Debt-ridden students protest the Art Institutes. Photo by Arya Nymeria, courtesy of the I am AI Facebook group.

President Joe Biden has cancelled $6.1 billion in loans taken out by students at the Art Institutes, the network of for-profit colleges that shuttered in September 2023.

Biden announced the debt cancellation in a White House statement in his latest effort to reduce student debt. The declaration came as art students and faculty, critical of his support for Israel, have joined in campus protests in support of Palestinians in Gaza.

“This institution falsified data, knowingly misled students, and cheated borrowers into taking on mountains of debt without leading to promising career prospects at the end of their studies,” Biden said in a White House statement.

The president cancelled debt for some 317,000 borrowers who attended the Art Institutes, which had campuses in Miami, Atlanta, Tampa, Virginia Beach, and several Texas cities including Austin, Dallas, Houston, and San Antonio at the time of last year’s closures. His remarks refer to the former company’s declining fortunes over the past decade, during which it faced falling enrollment numbers, claims of fraud, and a whistleblower lawsuit. Several of its branches also lost their accreditation.

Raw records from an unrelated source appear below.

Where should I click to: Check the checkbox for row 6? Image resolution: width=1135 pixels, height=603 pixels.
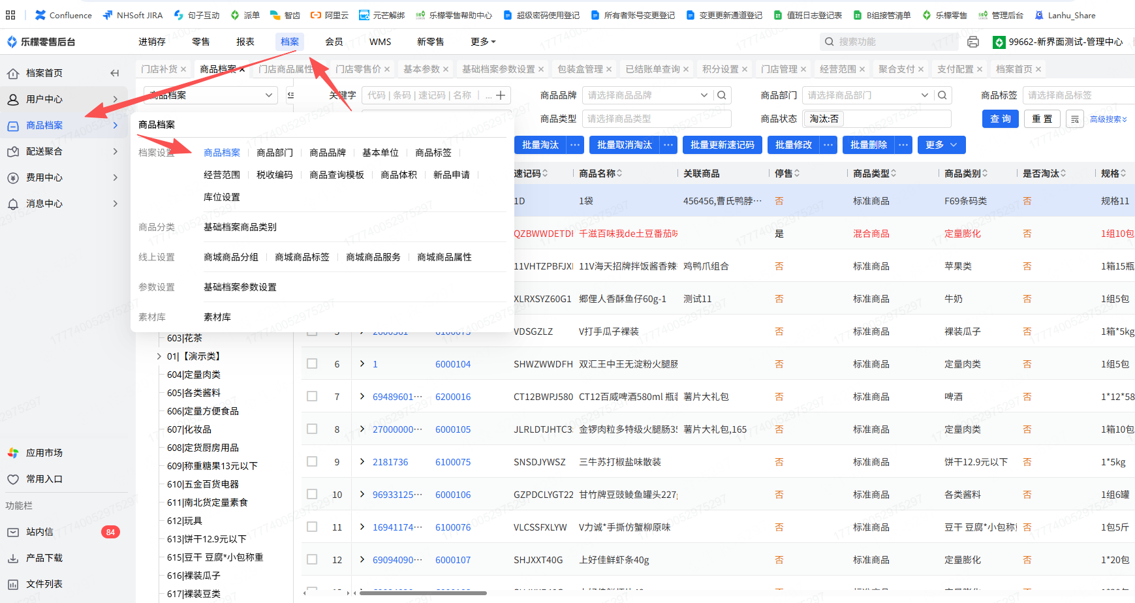click(x=312, y=363)
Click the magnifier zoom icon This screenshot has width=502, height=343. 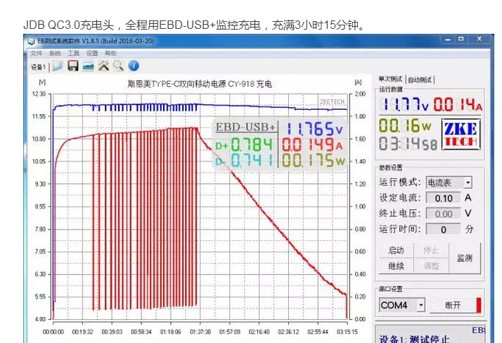[118, 66]
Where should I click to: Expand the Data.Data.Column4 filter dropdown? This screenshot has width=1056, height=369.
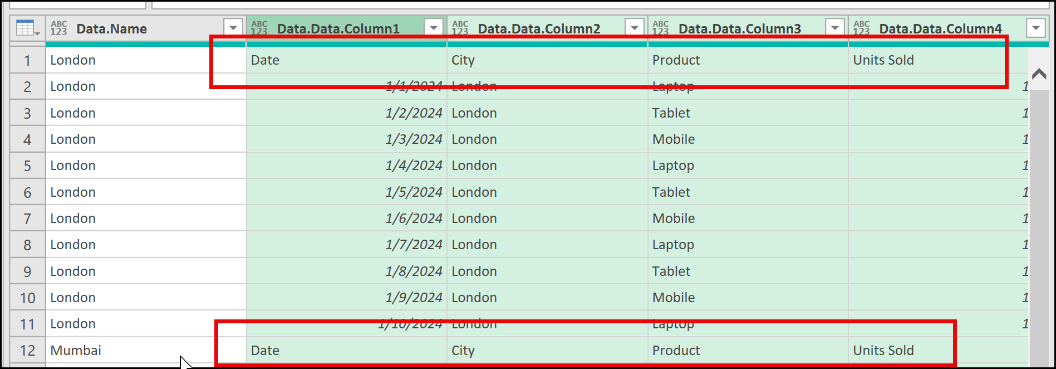(x=1036, y=28)
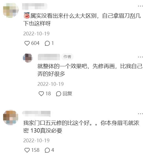Click the third commenter's avatar
The width and height of the screenshot is (147, 156).
[11, 117]
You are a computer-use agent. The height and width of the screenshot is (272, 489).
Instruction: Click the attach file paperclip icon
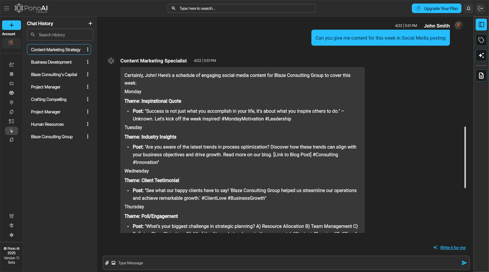[107, 263]
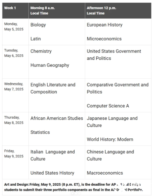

Debt-ridden students protest the Art Institutes. Photo by Arya Nymeria, courtesy of the I am AI Facebook group.

Established in 1970, the Art Institutes were previously operated by Education Management Corporation (EDMC), a company that also operated for-profit schools under the umbrellas of Argosy University, Brown Mackie College, and South University. By 2012, the organization was operating 50 campuses across the U.S.

Around 2015, the beleaguered Art Institutes began shuttering campuses—15 were closed that year and four others in 2016. The remaining Art Institutes were sold by EDMC to the Dream Center foundation, a religious group based in Los Angeles in 2017, which shuttered more campuses, including multiple locations of the former Argosy University’s Art Institute of California in cities such as Los Angeles, San Francisco, and Sacramento. It was not immediately clear if former art students at those schools were included in Biden’s latest announcement.

By 2023, when the remaining Art Institutes abruptly closed, they were no longer affiliated with either EDMC or Dream Center.

In his remarks, Biden also took a swipe at former President Donald Trump who will challenge him in the upcoming 2024 presidential election.

“While my predecessor looked the other way when colleges defrauded students and borrowers, I promised to take this on directly to provide borrowers with the relief they need and deserve,” Biden said. “We will never stop fighting to deliver relief to borrowers, hold bad actors accountable, and bring the promise of college to more Americans.”